+++ Предложенный отрывок
У 1997 г.

ИНСТИТУТ ЭКСПЕРИМЕНТАЛЬНОЙ БИОЛОГИИ
И МЕДИЦИНЫ СО АН СССР: СТРАНИЦЫ ИСТОРИИ

Н.А.Куперштох

В медицинских кругах России и других стран хорошо известен Новосибирский научно–исследовательский институт патологии кровообращения. До 1990г. его возглавлял академик АМН, кардиохирург Евгений Николаевич Мешалкин, проработавший здесь до последних своих дней. Институт был создан в 1957 г., а современное свое название получил в 1967 г., уже находясь в составе Министерства здравоохранения РСФСР. В настоящее время институт представляет собой единственный за Уралом комплексный кардиохирургический и кардиологический центр, опыт работы которого нашел широкое распространение благодаря оригинальным способам лечения больных сердечно–сосудистыми заболеваниями.

В 1957 г., когда определялась структура Сибирского отделения, академик С.А.Христианович, один из активных организаторов научного центра, предложил Е.Н.Мешалкину, ученику знаменитого хирурга А.Н.Бакулева, написать обоснование и концепцию института, который предполагали создать под будущего директора. Е.Н.Мешалкин в свои 42 года был известным хирургом, который 10 лет проработал в клинике Бакулева и делал удачные операции при пороках сердца. Во время операции он спас жизнь своему учителю Бакулеву, о чем в своих воспоминаниях с благодарностью пишет В.Бакулева [1].

Е.Н.Мешалкин представил оригинальную концепцию будущего института. Впервые в стране предполагалось объединить в одном научно–исследовательском учреждении современные междисциплинарные исследования в теоретических областях физики, химии, биологии, физиологии, а результаты теоретических наработок использовать в практической медицине, для чего создавался клинический отдел, в котором должны были работать практикующие хирурги.

Институт формировался из московских специалистов, которые до мая 1960г. работали в Москве, а затем перебрались в Новосибирск. В числе тех, кто начал работать вместе с Мешалкиным в новом институте, были И.А.Медведев, Л.А.Микаэлян, В.И.Францев, В.С.Сергиевский, С.С.Брюханенко, Ю.В.Дроздова, В.Никифоров и др. Институт, еще не имея своего здания, сумел развернуть исследования по нескольким направлениям: хирургии сердца, изучению клещевого энцефалита, вирусного гепатита и др. В течение 1958 – 1960 гг. сотрудники института объехали 51 город страны с целью выявить кардиологических больных. Составлялась картотека будущих пациентов, с тем чтобы при создании нормальных условий для работы их можно было пригласить на лечение. В планах директора было также организовать высококвалифицированное медицинское обслуживание жителей Академгородка [2].
++++++
+++ Показанный материал
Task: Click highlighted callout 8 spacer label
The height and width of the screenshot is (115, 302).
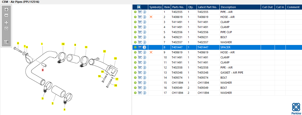Action: (43, 70)
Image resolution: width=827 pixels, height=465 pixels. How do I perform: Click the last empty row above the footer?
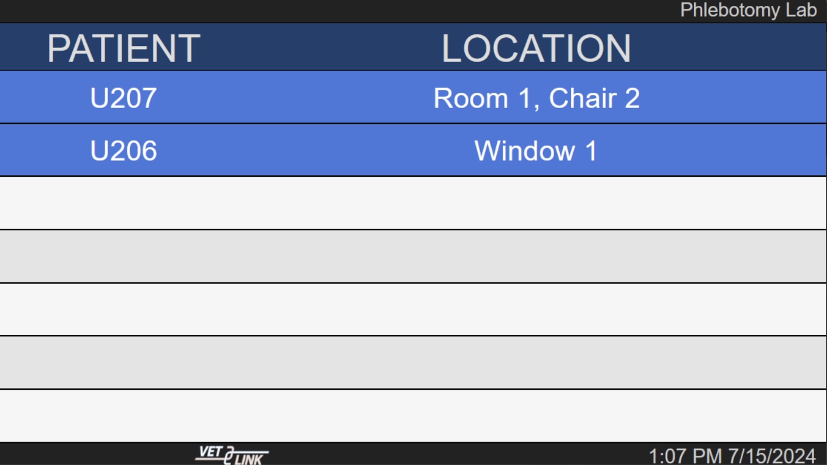pyautogui.click(x=413, y=415)
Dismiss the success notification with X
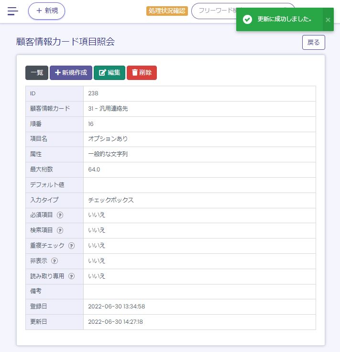Image resolution: width=340 pixels, height=352 pixels. point(328,20)
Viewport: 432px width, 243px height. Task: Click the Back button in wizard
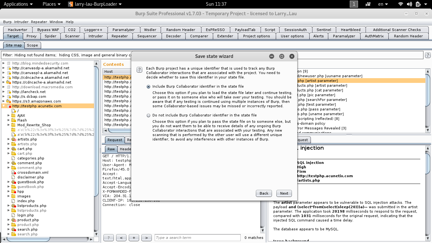click(x=264, y=193)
++++++
Пункт задания 1: Сколько городов страны объехали сотрудники института в 1958–1960 годах, согласно отрывку?
Пункт задания 2: Верните из отрывка без изменений всё, начиная со слов «ИНСТИТУТ ЭКСПЕРИМЕНТАЛЬНОЙ БИОЛОГИИ» и вниз до слов «больных сердечно–сосудистыми заболеваниями.».
Данные — самостоятельный материал, к отрывку не относящийся.

Результат упражнения 1: 51 город.

Результат упражнения 2:
ИНСТИТУТ ЭКСПЕРИМЕНТАЛЬНОЙ БИОЛОГИИ
И МЕДИЦИНЫ СО АН СССР: СТРАНИЦЫ ИСТОРИИ

Н.А.Куперштох

В медицинских кругах России и других стран хорошо известен Новосибирский научно–исследовательский институт патологии кровообращения. До 1990г. его возглавлял академик АМН, кардиохирург Евгений Николаевич Мешалкин, проработавший здесь до последних своих дней. Институт был создан в 1957 г., а современное свое название получил в 1967 г., уже находясь в составе Министерства здравоохранения РСФСР. В настоящее время институт представляет собой единственный за Уралом комплексный кардиохирургический и кардиологический центр, опыт работы которого нашел широкое распространение благодаря оригинальным способам лечения больных сердечно–сосудистыми заболеваниями.